Torreano, on the other hand, uses the illusionism inherent in wood grain to suggest infinite, cosmic space, and to play sophisticated games with spatial illusion. ``Red Ball, Black Ball'' consists of a number of fake round gems and multicolored wood hemispheres inserted into holes gouged out of the panel's surface after it had been painted brick red and black and sanded to expose some of the grain and the warm tone of the plywood. The result: a work that appears decorative at first glance but is transformed into a provocative, deep-space ``star-scape'' the moment one is about to dismiss it.

Jim Napierala produces subtle and suggestive icon-like works that are totally ``abstract'' in form and ``subliminally'' religious in effect. This icon-like quality is never clearly defined, but is achieved by the stark simplicity of his imagery and the perfect balance of his forms, textures, and colors. His claim that an early Christian icon of a Madonna and Child that survived a fire in Poland had an important influence on his art is easy to believe - even though there's not one shred of direct evidence to prove it in his handsome, nonrepresentational work.

A totally different approach can be found in Julie Fromme's delightfully goofy ``Onionhead.'' This panel also takes advantage of wood's surface features - one of its subject's eyes was originally a knot. But Ms. Fromme also uses thickly textured and striated paint that seems, at times, to have a wonderfully physical existence all its own.

Also outstanding are Ray Smith's large painting of a reclining nude being entertained by several remarkably athletic frogs; Michael Byron's oddly disconcerting ``A Fool's Goodbye No. 2''; Robert Helm's surreal ``Wind on Monday''; and Michael Mazur's sensitively worked-up landscape, ``Confluence,'' which takes the greatest possible advantage of what can be ``seen'' in the linear patterns of wood grain.

More interesting and provocative than anything in it, however, is the exhibition itself. It's a ``theme'' show that makes wonderful sense and that proves as attractive as it is challenging.
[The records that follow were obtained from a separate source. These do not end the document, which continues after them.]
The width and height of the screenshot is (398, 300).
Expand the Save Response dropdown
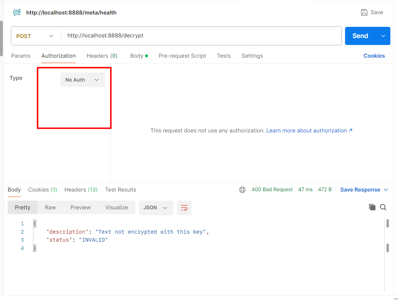[386, 189]
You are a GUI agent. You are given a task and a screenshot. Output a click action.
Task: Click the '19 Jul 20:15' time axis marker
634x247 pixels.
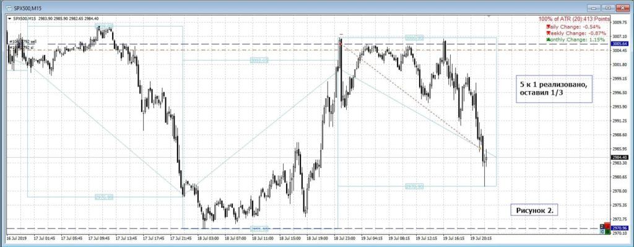[x=481, y=238]
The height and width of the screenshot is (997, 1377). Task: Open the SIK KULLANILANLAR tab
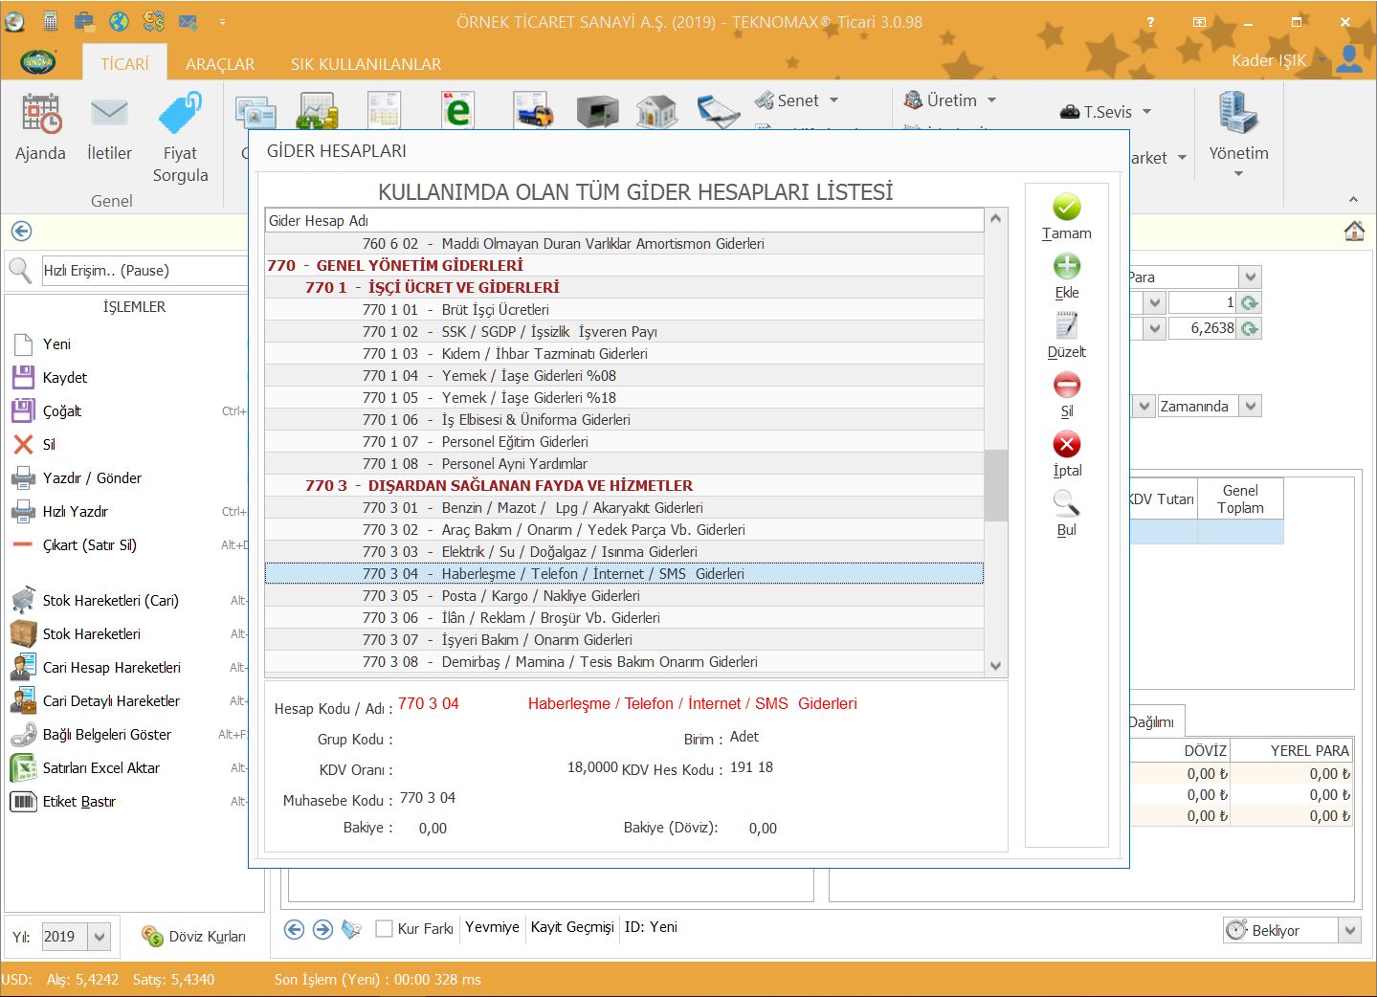[366, 64]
It also has a handsome catalog with a memorable text by Ms. Feinstein that ends: ``One wonders whether, in certain respects, the widespread exploitation of wood and the patterns of wood grain in recent art may not be a contemporary alternative to the Cartesian grid that helped artists of the '60s and '70s achieve a controlled rationality and coolness. Wood-grain patterns, by contrast, are fluid and unpredictable, appropriate to a time in which artists are once again seeking an emotional and allusive art that responds both to the demands of culture and the natural world.''

At the Whitney Museum branch at Park Avenue and 42nd Street, through Sept. 26.